What to work on >>
Copy out the data below word for word, leaving out the pictures.

Record set >>
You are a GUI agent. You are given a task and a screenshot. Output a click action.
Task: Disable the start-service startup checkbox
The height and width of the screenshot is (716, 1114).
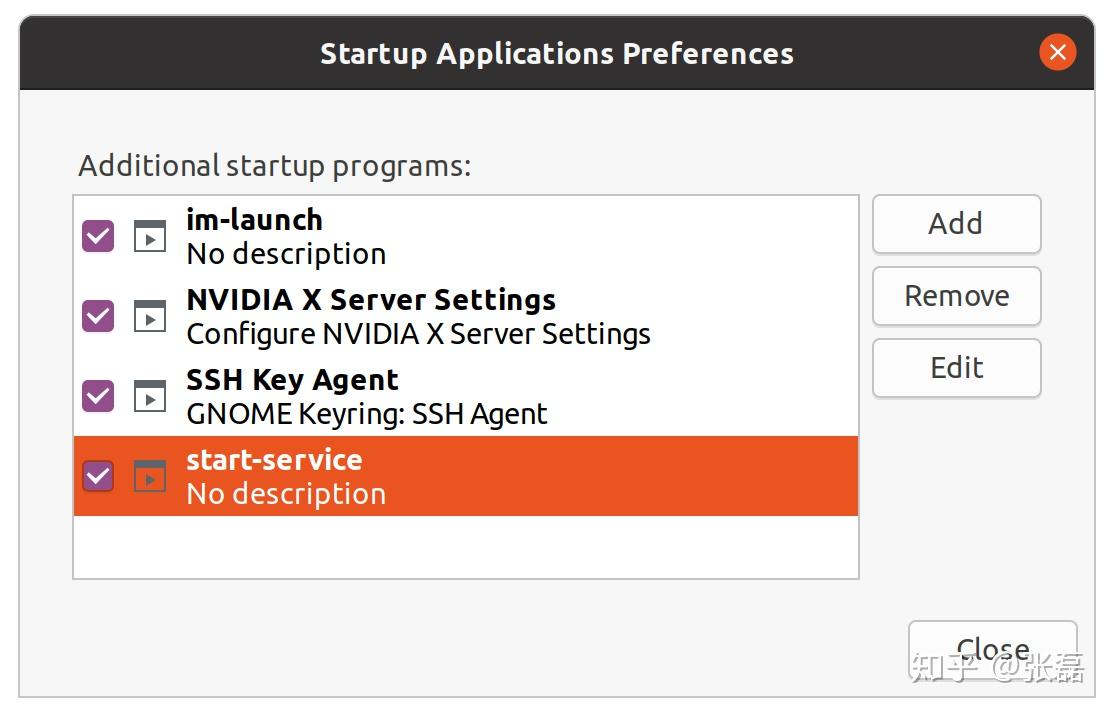point(98,476)
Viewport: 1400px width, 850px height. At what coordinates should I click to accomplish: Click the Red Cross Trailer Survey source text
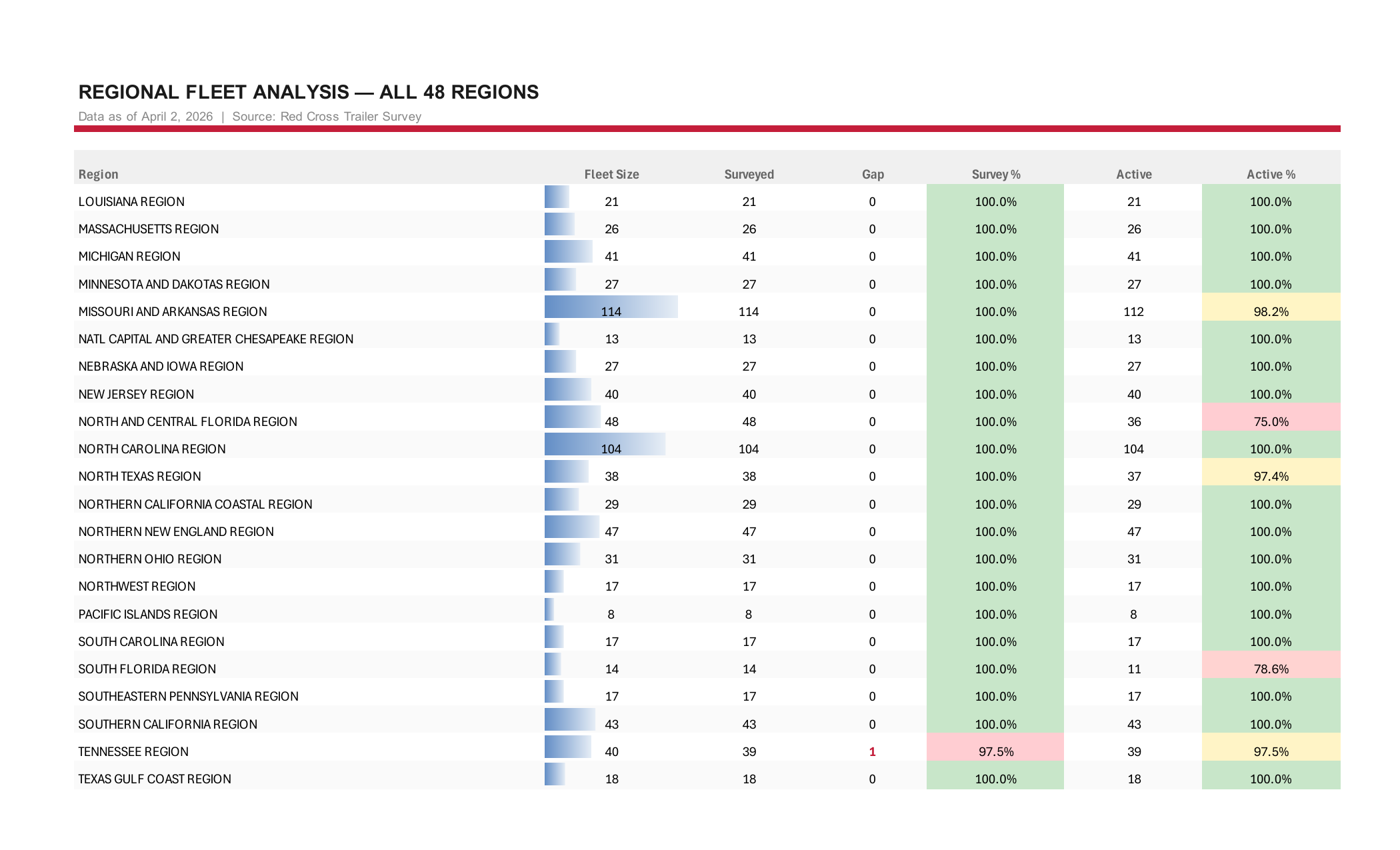[x=351, y=117]
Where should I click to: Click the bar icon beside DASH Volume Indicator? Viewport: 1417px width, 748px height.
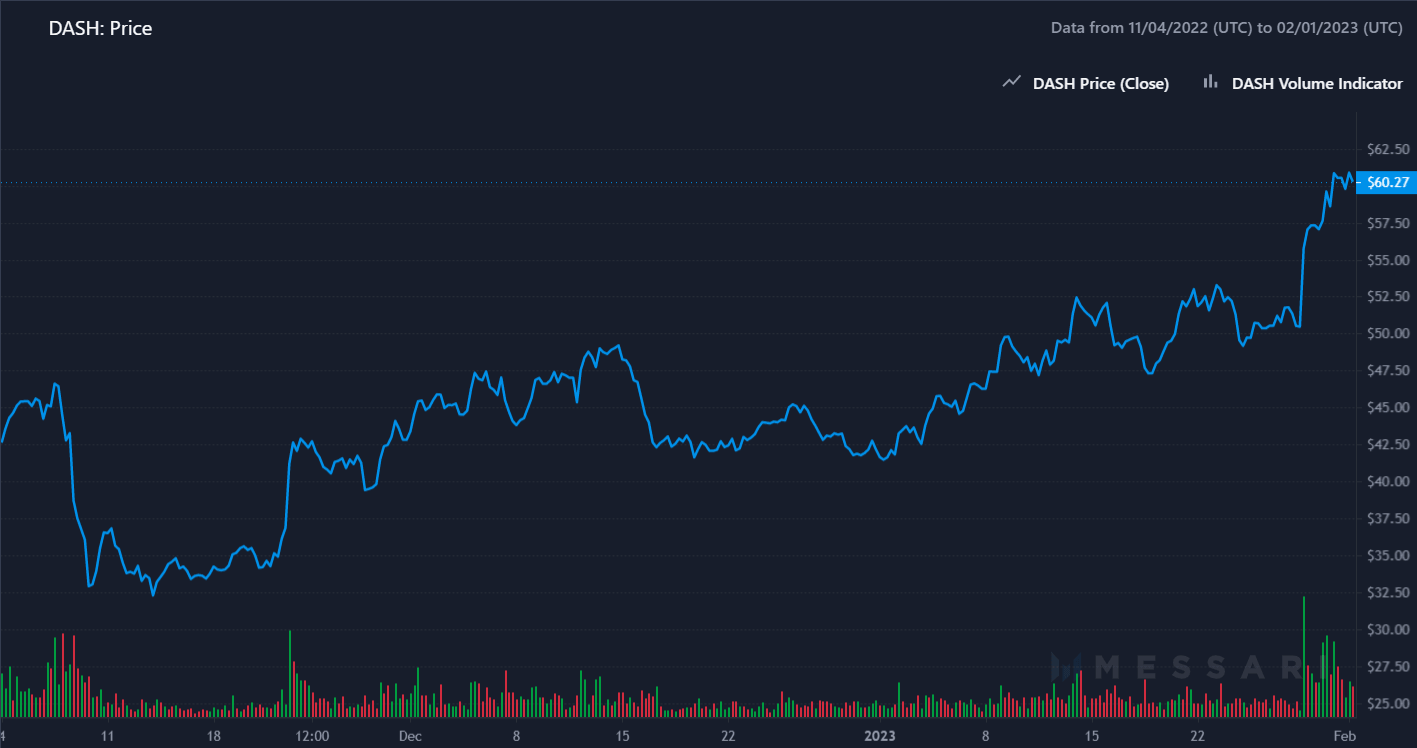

Answer to the task >>
You are a GUI agent. You are given a task and a screenshot. Output a click action.
Task: Disable the start-service startup checkbox
The height and width of the screenshot is (716, 1114).
point(98,476)
Viewport: 1400px width, 850px height. At what coordinates should I click to accomplish: Click the Red Cross Trailer Survey source text
[x=351, y=117]
Where should I click to: Click the bar icon beside DASH Volume Indicator? Viewport: 1417px width, 748px height.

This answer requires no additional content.